- [SET PROBLEM]:
Copy out each of the following items line for line, changing nothing.

##############################

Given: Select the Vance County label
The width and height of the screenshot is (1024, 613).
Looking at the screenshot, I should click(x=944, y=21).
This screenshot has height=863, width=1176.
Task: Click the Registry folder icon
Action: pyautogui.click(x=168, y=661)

##############################

- [ANSWER]:
Given: Select the Vance County label
The width and height of the screenshot is (1024, 613).
Looking at the screenshot, I should click(x=944, y=21).
This screenshot has height=863, width=1176.
Task: Click the Registry folder icon
Action: pyautogui.click(x=168, y=661)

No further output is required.